Dataset content Block Start

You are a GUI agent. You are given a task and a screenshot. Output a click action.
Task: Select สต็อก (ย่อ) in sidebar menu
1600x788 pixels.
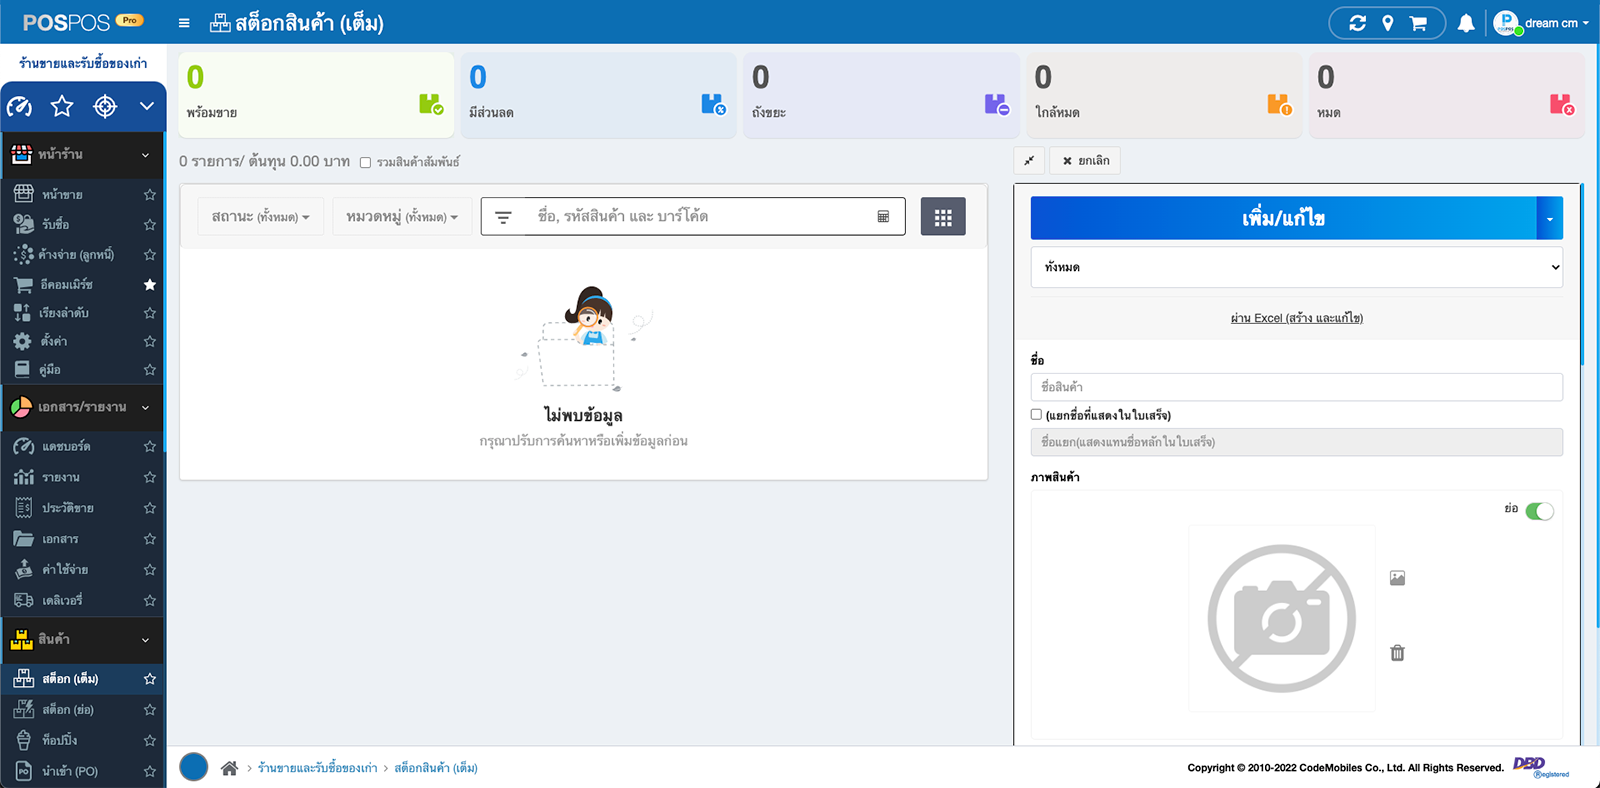pyautogui.click(x=68, y=710)
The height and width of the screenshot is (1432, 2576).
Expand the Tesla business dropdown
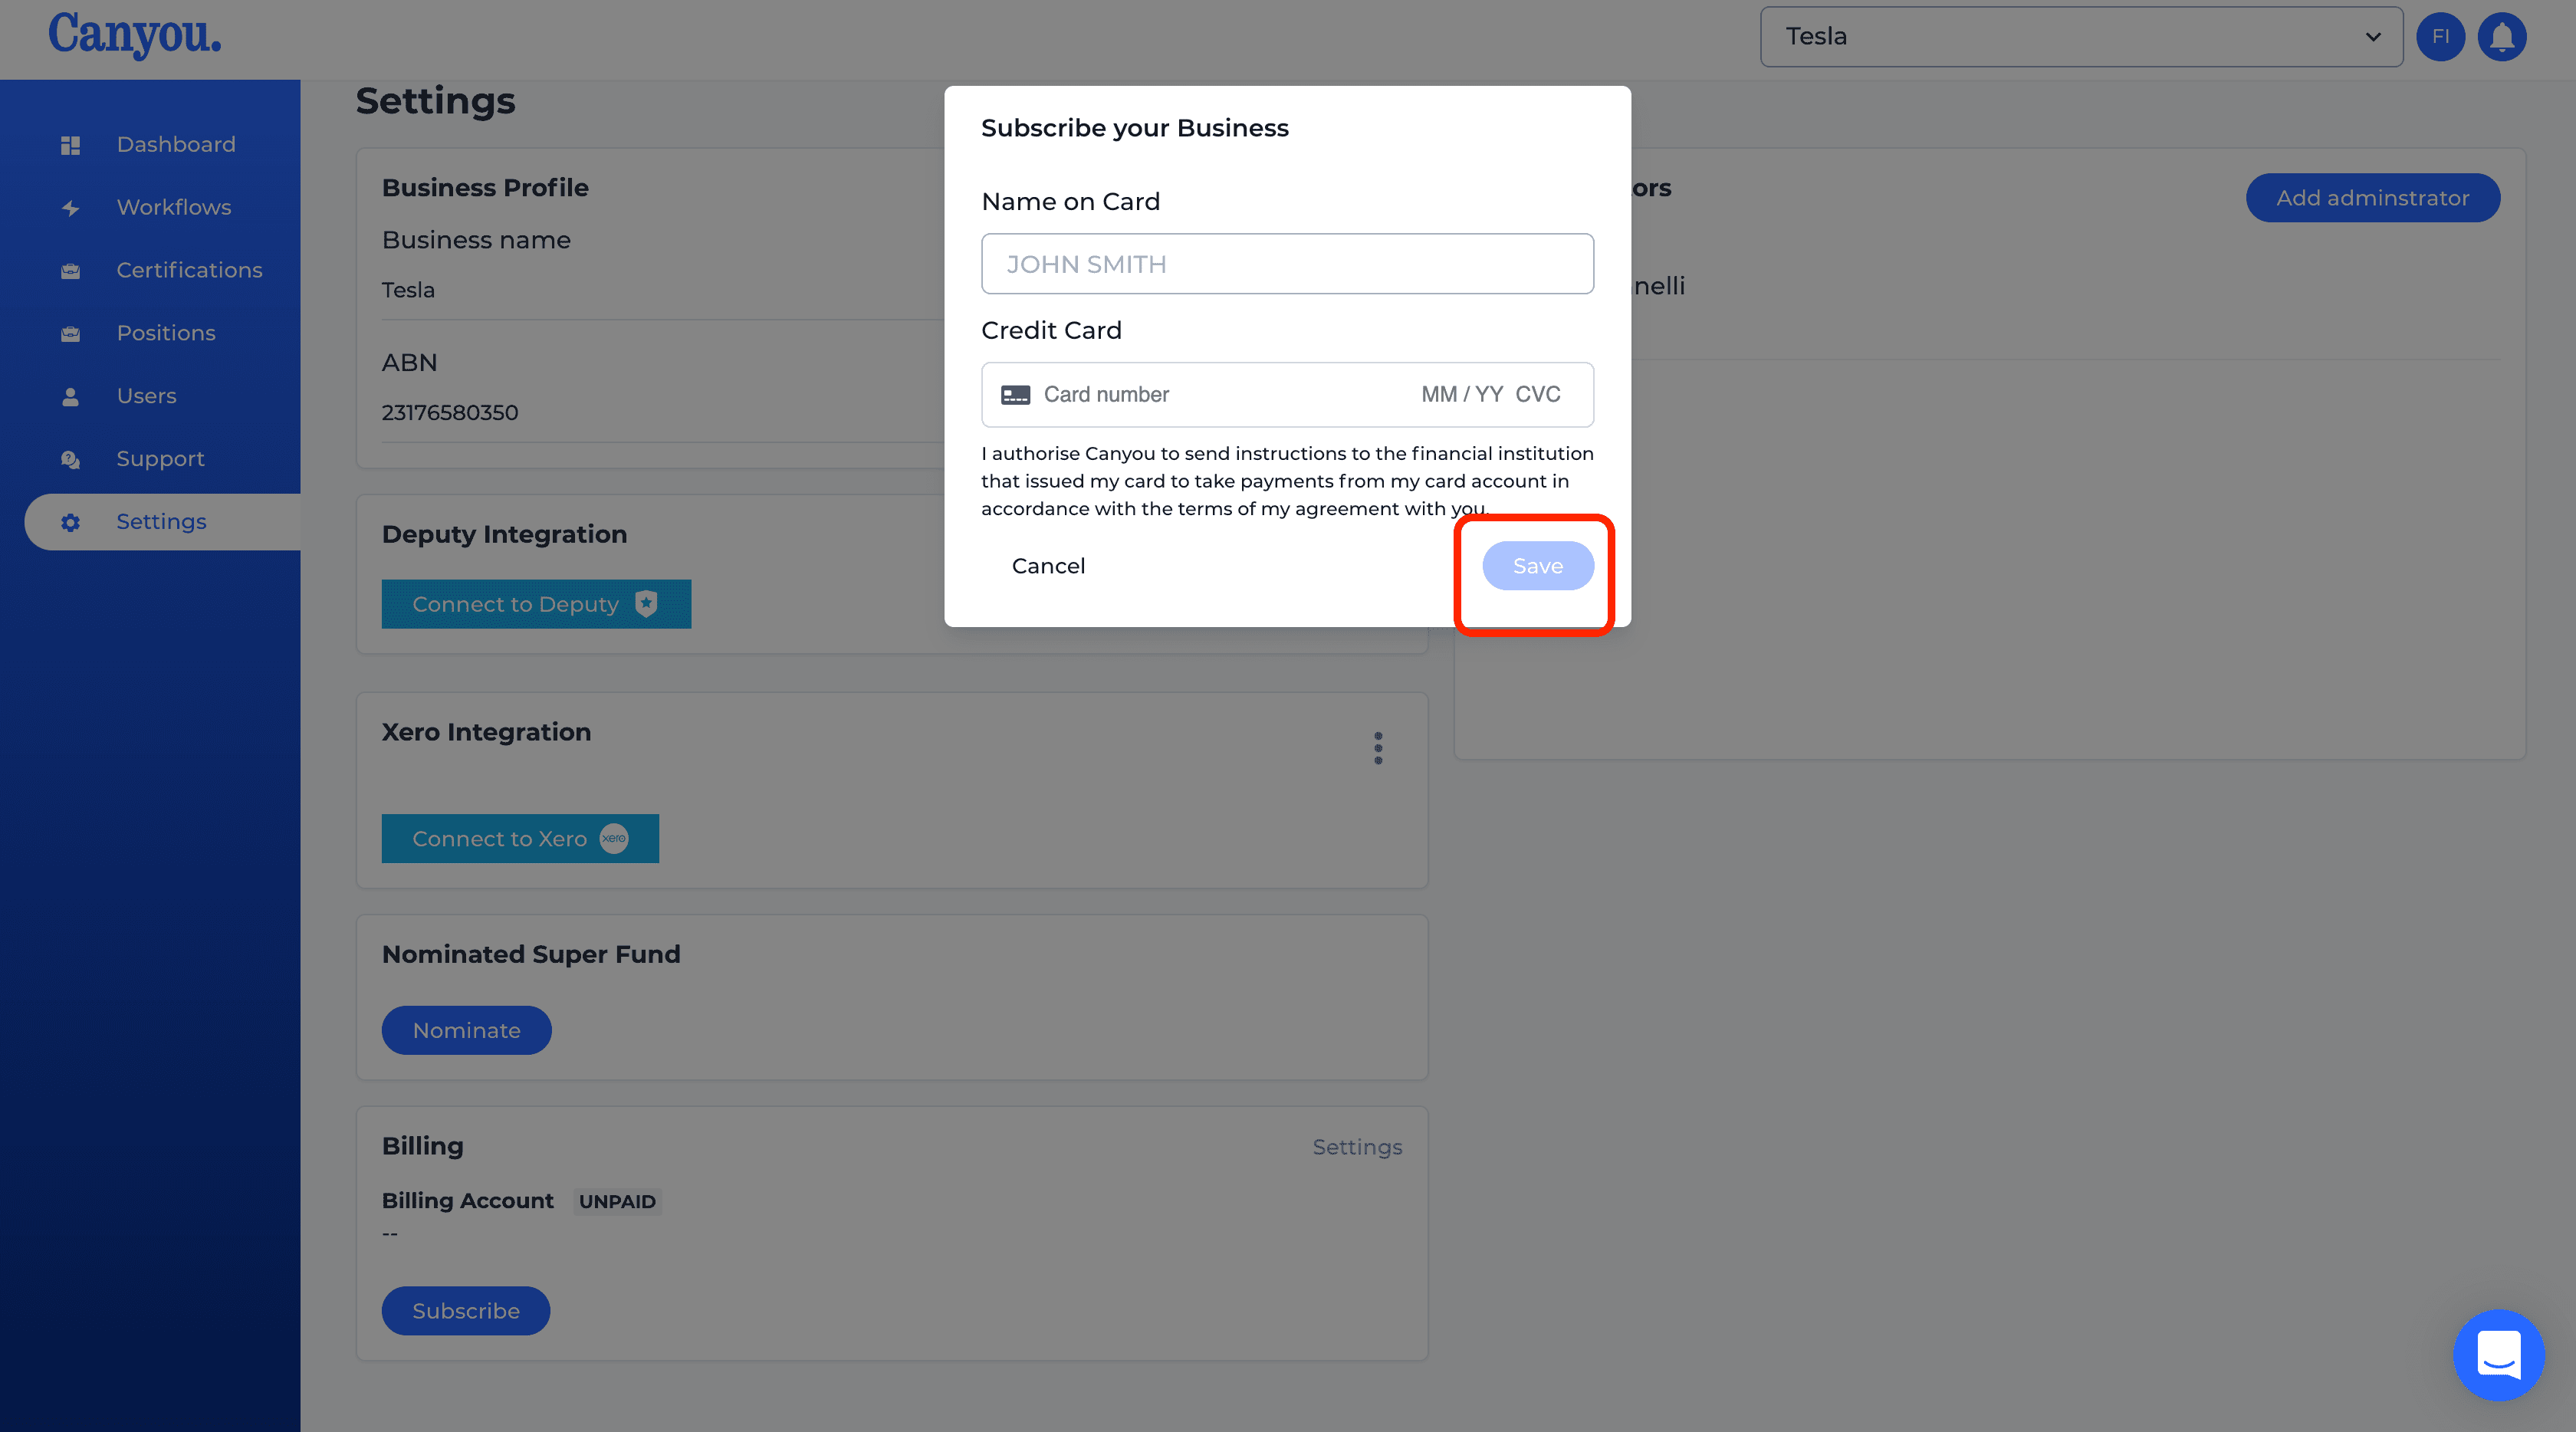[2081, 37]
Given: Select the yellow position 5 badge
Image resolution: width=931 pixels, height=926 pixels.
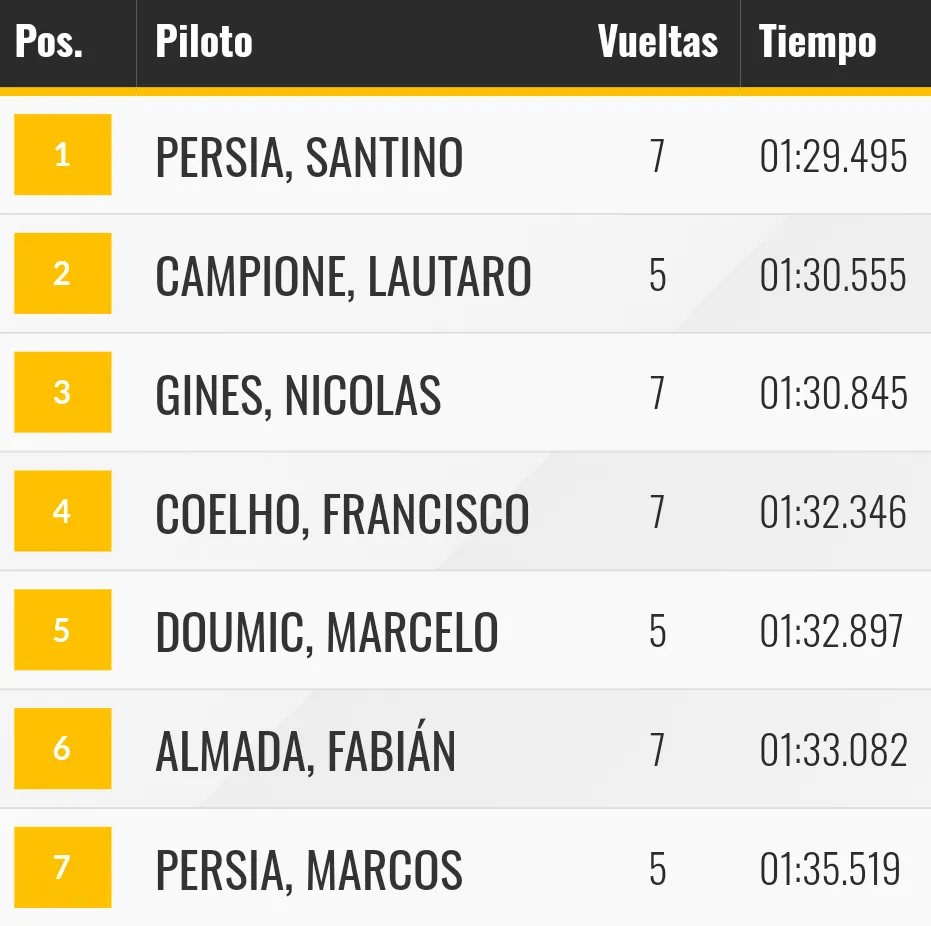Looking at the screenshot, I should pos(62,630).
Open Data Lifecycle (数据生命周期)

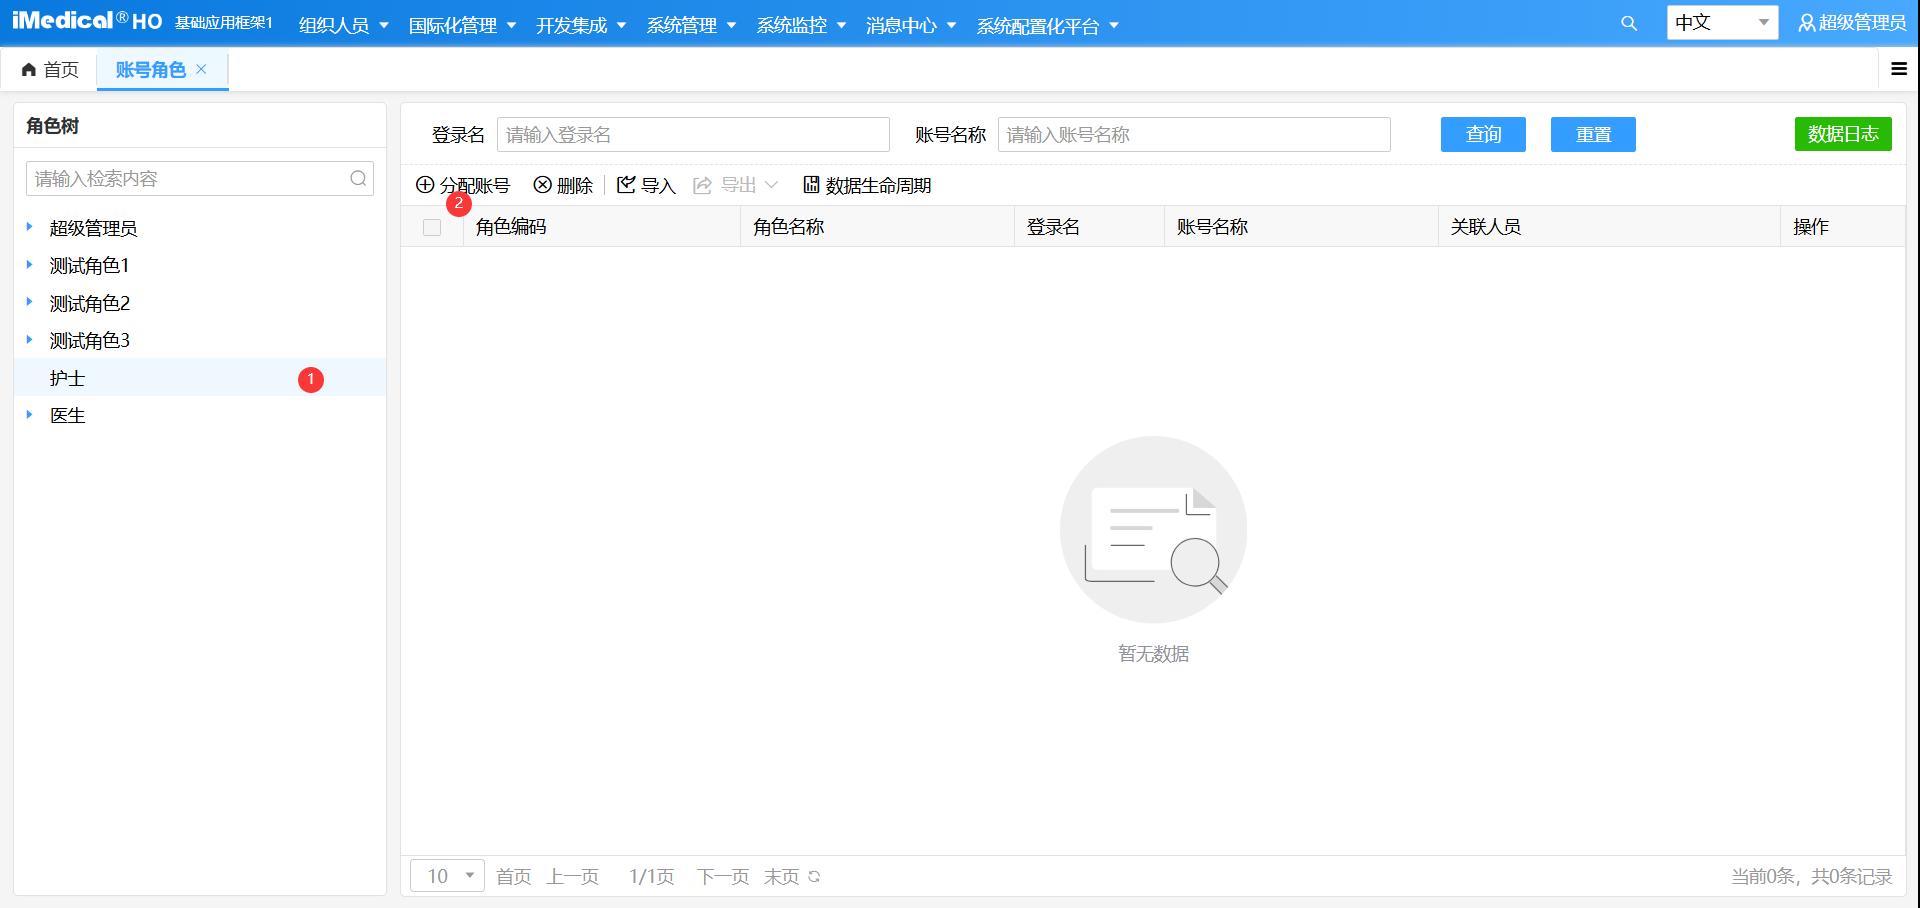coord(867,185)
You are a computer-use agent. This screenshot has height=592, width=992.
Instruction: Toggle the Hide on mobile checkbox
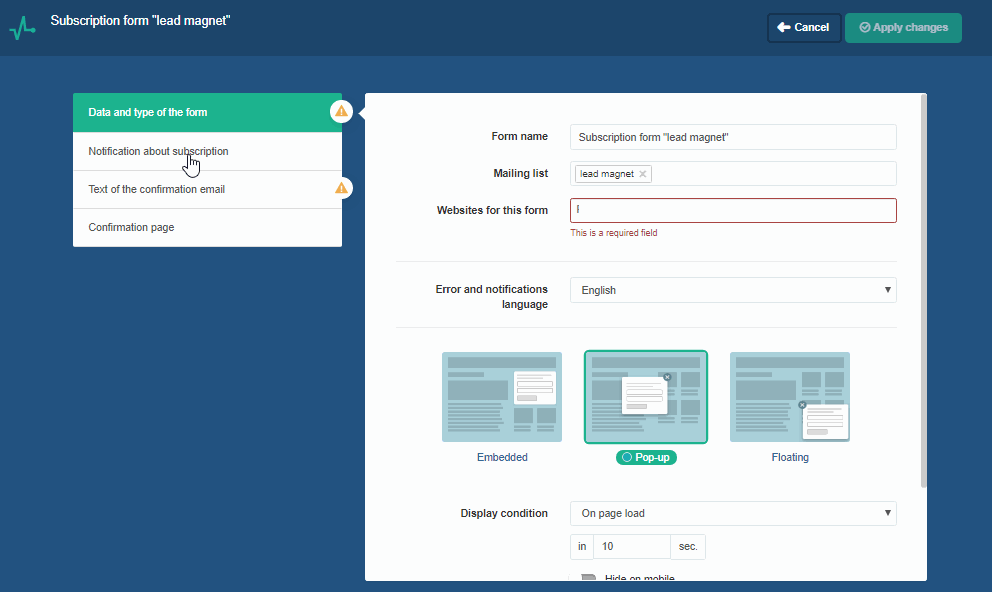[x=588, y=579]
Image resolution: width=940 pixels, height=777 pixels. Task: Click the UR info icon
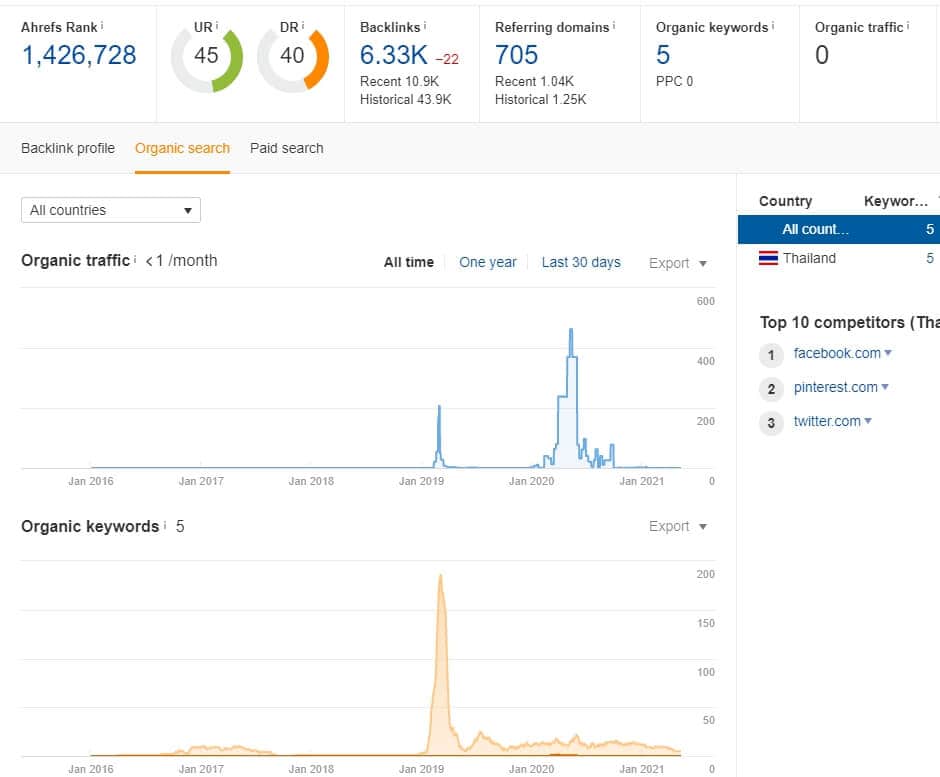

Dataset content Block End

__Task statement__: Looking at the data above, count the lines that contain the string "Select" and give only the count.

__Answer area__: 2